Letter: editorial is wrong
In reply to the editorial piece dated Jan. 4 concerning armed teachers, I offer a different perspective.
One resource officer in a large building with many children and classrooms cannot possibly save as many children as the teacher closest to them. Seconds count.
If more than one shooter invades the school, what is that lone officer going to do? There is the delay time between police being called to the scene and the actual contact.
An armed teacher would likely down a shooter and gun holstered by that time, so shooting a teacher would be far fetched.
If thugs are aware teachers carry guns, reasoning dictates that shooter would skip that school.
As a former state corrections officer, I attest that it doesn’t take extensive law enforcement certified training to learn how to property hold and discharge a weapon and to insinuate that teachers are too dumb and careless to protect the children in case of attack is an insult.
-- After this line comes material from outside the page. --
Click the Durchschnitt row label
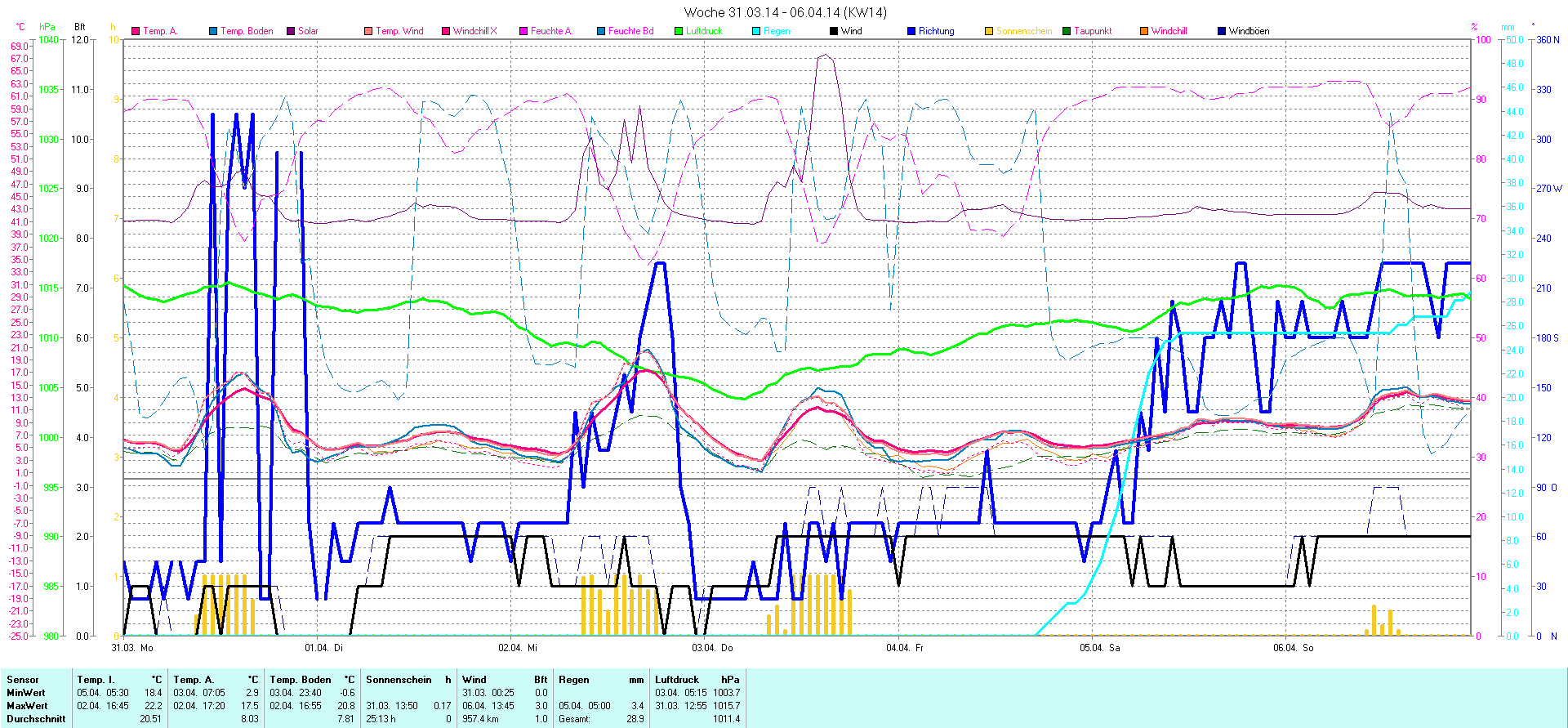The width and height of the screenshot is (1568, 728). (x=36, y=719)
Teachers who volunteer to take the class by SLED should be praised for stepping up to protect the children as the front-line defense against an attack and should be paid. After all, what price do we put on the children’s heads?
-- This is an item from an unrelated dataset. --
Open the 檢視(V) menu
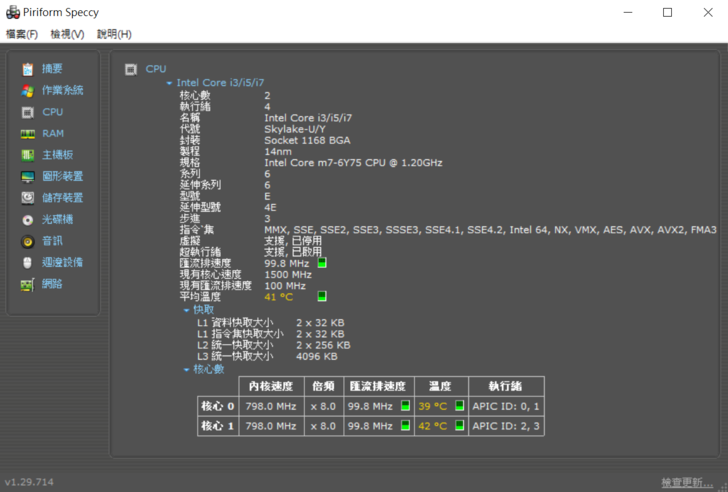728x492 pixels. [x=67, y=34]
Practice at the shooting range develops the skill and mental readiness needed to save lives.
Are citizens expected next to become law enforcement officers before using their guns to defend their home and family.
According to the editorial, only officers should have guns.
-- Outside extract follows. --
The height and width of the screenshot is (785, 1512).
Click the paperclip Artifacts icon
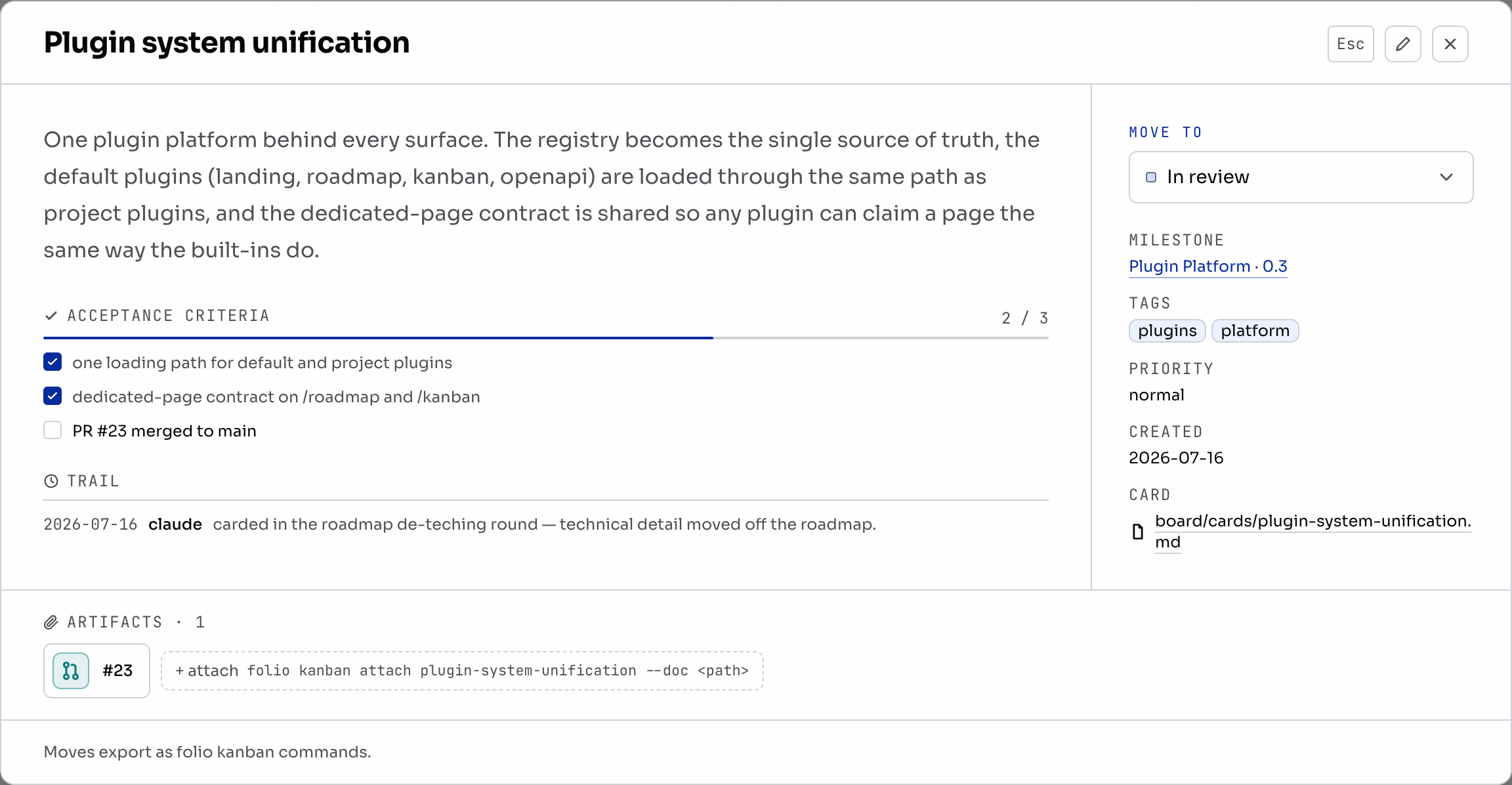coord(51,622)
People shouldn’t wait until police arrive at their homes to defend themselves and family from intruders. They should survive by shooting the intruder(s). It’s no different in a classroom or schoolyard.
In that movie theatre massacre, if one person had been carrying, many lives would’ve been spared.
Our natural rights come from God. The Second Amendment declares that right to defend self and others.
Rights cannot be taxed. Taxing guns and ammo also puts undue burdens financially to achieve the means of defense. The problem is that people aren’t used to seeing law-abiding citizens asserting their Second Amendment rights by carrying a gun.
But, they should get used to it. Those guns could one day save the lives of that state senator and Mr. Simmons, mentioned in the editorial. They should become more informed and less erring. Certainly, less panicky.